29 C.F.R. § 1625.10(f)(2)(iii).
If the employer instead attempts to comply with the equal benefit ADEA defense, EEOC regulations specifically address how to account for government-provided benefits:
(e) Benefits provided by the Government. An employer does not violate the Act by permitting certain benefits to be provided by the Government, even though the availability of such benefits may be based on age. For example, it is not necessary for an employer to provide health benefits which are otherwise provided to certain employees by Medicare. However, the availability of benefits from the government will not justify a reduction in employer-provided benefits if… an older employee is entitled to a lesser benefit of any type (including coverage for family and/or dependents) than a similarly situated younger employee. For example, the availability of certain benefits to an older employee under Medicare will not justify denying an older employee a benefit which is provided to younger employees and is not provided to the older employee by Medicare.
29 C.F.R. § 1625.10(e).
This letter does not constitute a formal opinion as defined in 29 C.F.R. § 1626.18 on which employers may rely pursuant to section 10 of the Portal to Portal Act of 1947, as incorporated by Section 7(e)(1) of the ADEA. Rather, it is an informal discussion of the questions you raised, and therefore “does not commit the Commission to the views expressed therein.” 29 C.F.R. § 1626.20(c). We nonetheless hope this informal discussion letter proves helpful.

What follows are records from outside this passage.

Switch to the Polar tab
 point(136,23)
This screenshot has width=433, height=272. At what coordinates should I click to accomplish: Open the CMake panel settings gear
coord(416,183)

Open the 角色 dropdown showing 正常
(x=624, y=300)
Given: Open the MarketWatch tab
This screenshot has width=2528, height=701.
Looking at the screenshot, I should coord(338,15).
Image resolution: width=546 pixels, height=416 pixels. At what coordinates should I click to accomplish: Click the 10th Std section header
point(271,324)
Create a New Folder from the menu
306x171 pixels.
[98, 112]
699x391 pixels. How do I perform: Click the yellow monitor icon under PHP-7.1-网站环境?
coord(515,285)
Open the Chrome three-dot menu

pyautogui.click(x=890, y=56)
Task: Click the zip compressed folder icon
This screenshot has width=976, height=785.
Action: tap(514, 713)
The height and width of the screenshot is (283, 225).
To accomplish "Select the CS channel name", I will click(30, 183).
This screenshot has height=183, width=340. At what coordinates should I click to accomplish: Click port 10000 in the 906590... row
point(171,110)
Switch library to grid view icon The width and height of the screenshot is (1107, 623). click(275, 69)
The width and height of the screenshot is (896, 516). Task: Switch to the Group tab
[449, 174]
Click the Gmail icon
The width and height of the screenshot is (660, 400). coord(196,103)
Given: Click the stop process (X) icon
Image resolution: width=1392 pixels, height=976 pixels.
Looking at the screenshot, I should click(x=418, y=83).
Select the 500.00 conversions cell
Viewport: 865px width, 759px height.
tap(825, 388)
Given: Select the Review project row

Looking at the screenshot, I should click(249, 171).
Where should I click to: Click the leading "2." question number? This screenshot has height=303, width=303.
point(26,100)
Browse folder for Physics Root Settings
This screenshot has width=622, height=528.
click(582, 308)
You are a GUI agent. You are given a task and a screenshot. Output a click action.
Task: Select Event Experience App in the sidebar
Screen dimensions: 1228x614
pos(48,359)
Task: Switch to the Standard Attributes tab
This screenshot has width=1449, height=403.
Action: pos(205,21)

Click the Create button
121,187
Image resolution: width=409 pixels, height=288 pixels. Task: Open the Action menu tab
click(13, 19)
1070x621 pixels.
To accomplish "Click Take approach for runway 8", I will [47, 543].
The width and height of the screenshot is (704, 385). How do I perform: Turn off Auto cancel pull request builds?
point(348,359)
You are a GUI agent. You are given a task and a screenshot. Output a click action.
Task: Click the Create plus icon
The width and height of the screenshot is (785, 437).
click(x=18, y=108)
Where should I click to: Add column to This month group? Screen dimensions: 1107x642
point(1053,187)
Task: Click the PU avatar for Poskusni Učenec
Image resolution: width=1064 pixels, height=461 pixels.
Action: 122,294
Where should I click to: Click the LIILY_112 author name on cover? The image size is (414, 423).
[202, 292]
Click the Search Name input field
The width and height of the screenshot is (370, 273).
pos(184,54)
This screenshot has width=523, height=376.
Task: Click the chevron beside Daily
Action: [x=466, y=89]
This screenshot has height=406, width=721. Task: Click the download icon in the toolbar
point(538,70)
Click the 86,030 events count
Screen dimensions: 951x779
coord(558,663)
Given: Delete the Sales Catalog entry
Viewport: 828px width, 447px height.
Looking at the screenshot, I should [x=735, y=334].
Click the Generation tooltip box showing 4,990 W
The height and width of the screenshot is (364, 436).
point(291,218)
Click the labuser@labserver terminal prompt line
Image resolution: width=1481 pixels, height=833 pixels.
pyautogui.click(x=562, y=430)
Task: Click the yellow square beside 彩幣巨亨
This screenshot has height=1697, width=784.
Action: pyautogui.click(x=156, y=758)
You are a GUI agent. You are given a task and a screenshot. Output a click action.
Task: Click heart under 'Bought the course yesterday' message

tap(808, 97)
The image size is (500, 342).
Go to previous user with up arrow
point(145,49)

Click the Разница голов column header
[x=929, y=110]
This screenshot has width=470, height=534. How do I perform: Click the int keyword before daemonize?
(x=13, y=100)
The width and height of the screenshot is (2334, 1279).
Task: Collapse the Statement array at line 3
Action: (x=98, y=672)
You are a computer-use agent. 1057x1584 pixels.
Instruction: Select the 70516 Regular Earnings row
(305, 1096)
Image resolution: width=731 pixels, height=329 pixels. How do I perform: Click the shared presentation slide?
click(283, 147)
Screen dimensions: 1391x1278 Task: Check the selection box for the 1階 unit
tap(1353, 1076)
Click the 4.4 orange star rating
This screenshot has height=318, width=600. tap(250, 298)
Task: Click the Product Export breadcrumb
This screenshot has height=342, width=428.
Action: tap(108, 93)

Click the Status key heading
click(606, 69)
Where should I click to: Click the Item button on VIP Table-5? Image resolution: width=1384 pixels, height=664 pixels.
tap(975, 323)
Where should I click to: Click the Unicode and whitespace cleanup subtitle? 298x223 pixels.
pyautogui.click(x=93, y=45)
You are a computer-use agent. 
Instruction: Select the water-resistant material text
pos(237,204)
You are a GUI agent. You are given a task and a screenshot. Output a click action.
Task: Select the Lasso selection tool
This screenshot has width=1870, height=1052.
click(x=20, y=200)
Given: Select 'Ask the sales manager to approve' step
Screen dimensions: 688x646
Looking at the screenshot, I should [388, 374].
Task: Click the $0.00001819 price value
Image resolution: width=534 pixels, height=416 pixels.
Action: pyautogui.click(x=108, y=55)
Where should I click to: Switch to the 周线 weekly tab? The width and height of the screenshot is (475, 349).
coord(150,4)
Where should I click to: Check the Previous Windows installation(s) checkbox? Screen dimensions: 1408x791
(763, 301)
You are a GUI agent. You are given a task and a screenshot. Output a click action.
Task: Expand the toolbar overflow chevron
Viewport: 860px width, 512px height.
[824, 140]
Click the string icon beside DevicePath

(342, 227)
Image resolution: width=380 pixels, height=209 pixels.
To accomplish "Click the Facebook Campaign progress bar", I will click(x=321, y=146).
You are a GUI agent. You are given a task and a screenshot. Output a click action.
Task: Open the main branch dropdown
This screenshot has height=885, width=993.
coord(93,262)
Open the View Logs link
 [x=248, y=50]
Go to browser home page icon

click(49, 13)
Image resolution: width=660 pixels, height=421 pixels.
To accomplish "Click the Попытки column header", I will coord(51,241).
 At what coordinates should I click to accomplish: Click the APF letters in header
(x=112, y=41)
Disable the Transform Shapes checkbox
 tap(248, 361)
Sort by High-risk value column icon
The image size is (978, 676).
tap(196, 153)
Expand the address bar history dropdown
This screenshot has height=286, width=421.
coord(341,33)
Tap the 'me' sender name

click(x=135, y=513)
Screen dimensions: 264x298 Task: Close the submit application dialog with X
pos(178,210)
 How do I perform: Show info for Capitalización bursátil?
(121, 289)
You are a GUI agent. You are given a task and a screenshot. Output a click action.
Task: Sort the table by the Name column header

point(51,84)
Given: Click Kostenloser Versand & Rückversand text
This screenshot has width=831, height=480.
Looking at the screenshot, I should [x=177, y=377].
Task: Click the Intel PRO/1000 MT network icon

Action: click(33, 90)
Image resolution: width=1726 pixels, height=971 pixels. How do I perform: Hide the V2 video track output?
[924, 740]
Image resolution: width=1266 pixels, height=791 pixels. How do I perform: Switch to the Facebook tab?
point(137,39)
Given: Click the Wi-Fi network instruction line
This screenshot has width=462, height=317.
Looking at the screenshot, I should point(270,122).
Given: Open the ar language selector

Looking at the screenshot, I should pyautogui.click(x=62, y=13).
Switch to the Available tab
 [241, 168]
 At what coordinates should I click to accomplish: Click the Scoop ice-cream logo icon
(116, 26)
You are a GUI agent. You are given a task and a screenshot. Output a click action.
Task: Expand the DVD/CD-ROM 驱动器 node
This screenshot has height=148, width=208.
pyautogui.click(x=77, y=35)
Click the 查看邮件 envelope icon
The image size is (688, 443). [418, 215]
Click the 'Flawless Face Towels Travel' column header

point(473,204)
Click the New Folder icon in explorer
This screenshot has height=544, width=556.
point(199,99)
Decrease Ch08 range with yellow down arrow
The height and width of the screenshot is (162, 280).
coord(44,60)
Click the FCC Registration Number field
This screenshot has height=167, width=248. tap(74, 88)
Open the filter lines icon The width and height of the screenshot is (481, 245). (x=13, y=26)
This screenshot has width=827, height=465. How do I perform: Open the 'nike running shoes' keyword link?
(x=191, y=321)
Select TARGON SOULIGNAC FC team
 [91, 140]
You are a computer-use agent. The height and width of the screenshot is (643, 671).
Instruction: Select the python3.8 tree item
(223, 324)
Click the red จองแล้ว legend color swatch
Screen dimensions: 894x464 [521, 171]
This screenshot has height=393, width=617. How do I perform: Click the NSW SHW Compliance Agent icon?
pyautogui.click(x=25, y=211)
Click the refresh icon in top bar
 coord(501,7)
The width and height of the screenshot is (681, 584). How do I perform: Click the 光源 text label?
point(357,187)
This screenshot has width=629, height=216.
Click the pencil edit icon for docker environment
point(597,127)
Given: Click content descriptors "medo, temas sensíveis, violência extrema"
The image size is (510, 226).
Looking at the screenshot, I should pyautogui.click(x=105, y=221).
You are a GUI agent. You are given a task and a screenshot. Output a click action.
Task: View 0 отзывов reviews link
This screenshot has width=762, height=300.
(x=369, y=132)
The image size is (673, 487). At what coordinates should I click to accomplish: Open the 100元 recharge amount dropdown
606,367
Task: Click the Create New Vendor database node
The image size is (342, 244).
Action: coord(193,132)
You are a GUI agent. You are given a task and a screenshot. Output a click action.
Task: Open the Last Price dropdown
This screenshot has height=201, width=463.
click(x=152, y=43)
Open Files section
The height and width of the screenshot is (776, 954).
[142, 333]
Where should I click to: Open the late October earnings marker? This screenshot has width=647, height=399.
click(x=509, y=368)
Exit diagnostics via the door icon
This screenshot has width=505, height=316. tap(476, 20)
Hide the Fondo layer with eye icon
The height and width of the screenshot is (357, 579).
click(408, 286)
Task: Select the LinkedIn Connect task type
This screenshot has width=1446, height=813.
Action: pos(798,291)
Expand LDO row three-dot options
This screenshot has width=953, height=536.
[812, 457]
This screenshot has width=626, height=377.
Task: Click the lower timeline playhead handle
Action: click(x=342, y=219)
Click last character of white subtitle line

If you have further questions about this matter, feel free to contact me or Senior Attorney-Advisor Ray Peeler by calling the Office of Legal Counsel at (202) 663-4640.
Carol R. Miaskoff
Acting Associate Legal Counsel
1 If this acknowledgment requires workers to waive their rights under the Age Discrimination in Employment Act (ADEA), then it must comply with Older Workers Benefit Protection Act (OWBPA) requirements. More information on the minimum requirements for waivers under the OWBPA is available at 29 C.F.R. § 1625.22.
2 See 72 Fed. Reg 72938, 72939 (Dec. 26, 2007) (codified at 29 C.F.R. §§ 1625.30-32) (detailing court decisions and Commission positions applying the ADEA to claims involving the health benefits of Medicare-eligible retirees).
3 See generally, General Dynamics Land Sys., Inc. v. Cline, 540 U.S. 581, 600 (2004) (finding no ADEA violation in a contract that provided full health care benefits only to retirees who were over age 50 by a certain date, because “the statute does not mean to stop an employer from favoring an older employee over a younger one.”).
4 29 C.F.R. app. § 1625.32 (“Q7. Does the exemption apply to health benefits that are provided to current employees . . . . ? A7. No.”); see 29 C.F.R. § 1625.32(c) (“[t]his exemption shall be narrowly construed”).
5 29 C.F.R. § 1625.10(b). A bona fide employee benefit plan “accurately describes” the plan terms and options in writing to all eligible employees, and it “actually provides the benefits in accordance with the terms of the plan.” Id.